-- What needs to be done --
All of the records must be repeated exactly.

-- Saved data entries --
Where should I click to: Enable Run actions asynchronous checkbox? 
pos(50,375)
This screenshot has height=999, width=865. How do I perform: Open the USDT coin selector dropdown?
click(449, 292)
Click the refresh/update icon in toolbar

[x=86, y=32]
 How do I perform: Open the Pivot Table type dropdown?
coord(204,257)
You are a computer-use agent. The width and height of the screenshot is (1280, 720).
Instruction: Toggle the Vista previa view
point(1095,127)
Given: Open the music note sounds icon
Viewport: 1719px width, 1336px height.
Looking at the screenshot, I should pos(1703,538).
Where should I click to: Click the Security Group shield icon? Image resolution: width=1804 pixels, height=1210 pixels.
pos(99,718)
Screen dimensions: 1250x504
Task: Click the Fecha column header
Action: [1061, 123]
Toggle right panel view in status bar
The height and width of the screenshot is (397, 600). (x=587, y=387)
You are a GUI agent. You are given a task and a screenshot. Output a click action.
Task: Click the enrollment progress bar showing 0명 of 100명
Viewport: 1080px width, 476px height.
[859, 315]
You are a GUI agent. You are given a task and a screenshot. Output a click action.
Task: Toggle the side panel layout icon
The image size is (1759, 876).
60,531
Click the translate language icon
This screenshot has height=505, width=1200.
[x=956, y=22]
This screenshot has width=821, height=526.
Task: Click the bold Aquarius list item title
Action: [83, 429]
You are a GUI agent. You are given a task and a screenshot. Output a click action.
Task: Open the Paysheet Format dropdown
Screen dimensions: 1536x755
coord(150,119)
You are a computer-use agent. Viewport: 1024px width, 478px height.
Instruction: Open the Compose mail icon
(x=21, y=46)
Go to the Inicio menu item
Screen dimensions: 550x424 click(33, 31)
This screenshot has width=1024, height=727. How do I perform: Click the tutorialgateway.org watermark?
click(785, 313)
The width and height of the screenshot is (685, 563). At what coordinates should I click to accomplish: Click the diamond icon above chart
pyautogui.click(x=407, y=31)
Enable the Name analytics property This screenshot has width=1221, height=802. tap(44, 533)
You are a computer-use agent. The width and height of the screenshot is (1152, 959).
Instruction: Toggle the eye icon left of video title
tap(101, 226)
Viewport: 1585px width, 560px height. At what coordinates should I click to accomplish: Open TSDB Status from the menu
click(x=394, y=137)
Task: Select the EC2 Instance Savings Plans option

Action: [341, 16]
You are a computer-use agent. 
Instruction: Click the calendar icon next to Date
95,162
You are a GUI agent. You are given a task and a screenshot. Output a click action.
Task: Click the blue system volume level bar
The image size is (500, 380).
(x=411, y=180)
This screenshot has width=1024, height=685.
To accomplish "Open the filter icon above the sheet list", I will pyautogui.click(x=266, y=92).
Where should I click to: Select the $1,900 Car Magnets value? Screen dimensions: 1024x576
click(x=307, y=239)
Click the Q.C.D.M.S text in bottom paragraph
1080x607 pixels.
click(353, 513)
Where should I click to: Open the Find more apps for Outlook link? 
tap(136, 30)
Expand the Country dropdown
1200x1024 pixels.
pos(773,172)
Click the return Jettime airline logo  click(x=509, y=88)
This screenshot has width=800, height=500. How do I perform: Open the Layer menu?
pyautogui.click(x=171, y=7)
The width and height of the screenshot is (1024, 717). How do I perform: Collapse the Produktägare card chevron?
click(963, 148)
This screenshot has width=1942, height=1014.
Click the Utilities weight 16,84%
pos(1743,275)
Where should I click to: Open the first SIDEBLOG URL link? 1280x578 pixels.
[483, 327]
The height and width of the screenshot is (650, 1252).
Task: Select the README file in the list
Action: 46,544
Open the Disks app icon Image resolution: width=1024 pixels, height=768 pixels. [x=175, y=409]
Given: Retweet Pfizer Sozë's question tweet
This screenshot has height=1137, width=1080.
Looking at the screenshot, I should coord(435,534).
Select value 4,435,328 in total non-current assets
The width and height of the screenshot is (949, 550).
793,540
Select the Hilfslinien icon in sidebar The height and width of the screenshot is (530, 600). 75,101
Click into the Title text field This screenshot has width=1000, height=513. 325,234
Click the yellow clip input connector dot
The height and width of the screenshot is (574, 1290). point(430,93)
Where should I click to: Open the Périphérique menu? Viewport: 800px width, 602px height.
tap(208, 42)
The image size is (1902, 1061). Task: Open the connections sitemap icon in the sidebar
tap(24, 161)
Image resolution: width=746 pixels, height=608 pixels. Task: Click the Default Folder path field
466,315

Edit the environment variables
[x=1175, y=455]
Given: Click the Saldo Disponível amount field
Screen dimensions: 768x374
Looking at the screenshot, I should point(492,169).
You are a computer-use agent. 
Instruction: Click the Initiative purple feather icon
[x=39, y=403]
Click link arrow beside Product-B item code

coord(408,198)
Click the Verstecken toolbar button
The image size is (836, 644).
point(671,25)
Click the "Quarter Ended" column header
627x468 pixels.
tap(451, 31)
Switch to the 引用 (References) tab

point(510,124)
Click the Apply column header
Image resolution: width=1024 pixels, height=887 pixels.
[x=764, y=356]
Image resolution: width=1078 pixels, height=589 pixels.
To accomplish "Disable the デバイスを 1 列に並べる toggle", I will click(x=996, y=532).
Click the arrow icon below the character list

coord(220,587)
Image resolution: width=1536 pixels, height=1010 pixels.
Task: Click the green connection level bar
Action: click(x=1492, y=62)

-- Reply to the exercise --
Where should I click to: Enable Run actions asynchronous checkbox? 
pos(50,375)
This screenshot has height=999, width=865. How do I perform: Open the USDT coin selector dropdown?
click(449, 292)
Click the refresh/update icon in toolbar

[x=86, y=32]
 How do I perform: Open the Pivot Table type dropdown?
coord(204,257)
You are a computer-use agent. The width and height of the screenshot is (1280, 720).
Instruction: Toggle the Vista previa view
point(1095,127)
Given: Open the music note sounds icon
Viewport: 1719px width, 1336px height.
Looking at the screenshot, I should pos(1703,538).
Where should I click to: Click the Security Group shield icon? Image resolution: width=1804 pixels, height=1210 pixels.
pos(99,718)
Screen dimensions: 1250x504
Task: Click the Fecha column header
Action: [1061, 123]
Toggle right panel view in status bar
The height and width of the screenshot is (397, 600). (x=587, y=387)
You are a GUI agent. You are given a task and a screenshot. Output a click action.
Task: Click the enrollment progress bar showing 0명 of 100명
Viewport: 1080px width, 476px height.
[859, 315]
You are a GUI agent. You are given a task and a screenshot. Output a click action.
Task: Toggle the side panel layout icon
The image size is (1759, 876).
60,531
Click the translate language icon
This screenshot has height=505, width=1200.
[x=956, y=22]
This screenshot has width=821, height=526.
Task: Click the bold Aquarius list item title
Action: [83, 429]
You are a GUI agent. You are given a task and a screenshot. Output a click action.
Task: Open the Paysheet Format dropdown
Screen dimensions: 1536x755
coord(150,119)
You are a computer-use agent. Viewport: 1024px width, 478px height.
Instruction: Open the Compose mail icon
(x=21, y=46)
Go to the Inicio menu item
Screen dimensions: 550x424 click(33, 31)
This screenshot has width=1024, height=727. How do I perform: Click the tutorialgateway.org watermark?
click(785, 313)
The width and height of the screenshot is (685, 563). At what coordinates should I click to accomplish: Click the diamond icon above chart
pyautogui.click(x=407, y=31)
Enable the Name analytics property This screenshot has width=1221, height=802. tap(44, 533)
You are a computer-use agent. The width and height of the screenshot is (1152, 959).
Instruction: Toggle the eye icon left of video title
tap(101, 226)
Viewport: 1585px width, 560px height. At what coordinates should I click to accomplish: Open TSDB Status from the menu
click(x=394, y=137)
Task: Select the EC2 Instance Savings Plans option

Action: [341, 16]
You are a computer-use agent. 
Instruction: Click the calendar icon next to Date
95,162
You are a GUI agent. You are given a task and a screenshot. Output a click action.
Task: Click the blue system volume level bar
The image size is (500, 380).
(x=411, y=180)
This screenshot has width=1024, height=685.
To accomplish "Open the filter icon above the sheet list", I will pyautogui.click(x=266, y=92).
Where should I click to: Select the $1,900 Car Magnets value? Screen dimensions: 1024x576
click(x=307, y=239)
Click the Q.C.D.M.S text in bottom paragraph
1080x607 pixels.
click(353, 513)
Where should I click to: Open the Find more apps for Outlook link? 
tap(136, 30)
Expand the Country dropdown
1200x1024 pixels.
pos(773,172)
Click the return Jettime airline logo  click(x=509, y=88)
This screenshot has width=800, height=500. How do I perform: Open the Layer menu?
pyautogui.click(x=171, y=7)
The width and height of the screenshot is (1024, 717). How do I perform: Collapse the Produktägare card chevron?
click(963, 148)
This screenshot has width=1942, height=1014.
Click the Utilities weight 16,84%
pos(1743,275)
Where should I click to: Open the first SIDEBLOG URL link? 1280x578 pixels.
[483, 327]
The height and width of the screenshot is (650, 1252).
Task: Select the README file in the list
Action: 46,544
Open the Disks app icon Image resolution: width=1024 pixels, height=768 pixels. [x=175, y=409]
Given: Retweet Pfizer Sozë's question tweet
This screenshot has height=1137, width=1080.
Looking at the screenshot, I should coord(435,534).
Select value 4,435,328 in total non-current assets
The width and height of the screenshot is (949, 550).
793,540
Select the Hilfslinien icon in sidebar The height and width of the screenshot is (530, 600). 75,101
Click into the Title text field This screenshot has width=1000, height=513. 325,234
Click the yellow clip input connector dot
The height and width of the screenshot is (574, 1290). point(430,93)
Where should I click to: Open the Périphérique menu? Viewport: 800px width, 602px height.
tap(208, 42)
The image size is (1902, 1061). Task: Open the connections sitemap icon in the sidebar
tap(24, 161)
Image resolution: width=746 pixels, height=608 pixels. Task: Click the Default Folder path field
466,315

Edit the environment variables
[x=1175, y=455]
Given: Click the Saldo Disponível amount field
Screen dimensions: 768x374
Looking at the screenshot, I should point(492,169).
You are a computer-use agent. 
Instruction: Click the Initiative purple feather icon
[x=39, y=403]
Click link arrow beside Product-B item code

coord(408,198)
Click the Verstecken toolbar button
The image size is (836, 644).
point(671,25)
Click the "Quarter Ended" column header
627x468 pixels.
tap(451, 31)
Switch to the 引用 (References) tab

point(510,124)
Click the Apply column header
Image resolution: width=1024 pixels, height=887 pixels.
[x=764, y=356]
Image resolution: width=1078 pixels, height=589 pixels.
To accomplish "Disable the デバイスを 1 列に並べる toggle", I will click(x=996, y=532).
Click the arrow icon below the character list

coord(220,587)
Image resolution: width=1536 pixels, height=1010 pixels.
Task: Click the green connection level bar
Action: click(x=1492, y=62)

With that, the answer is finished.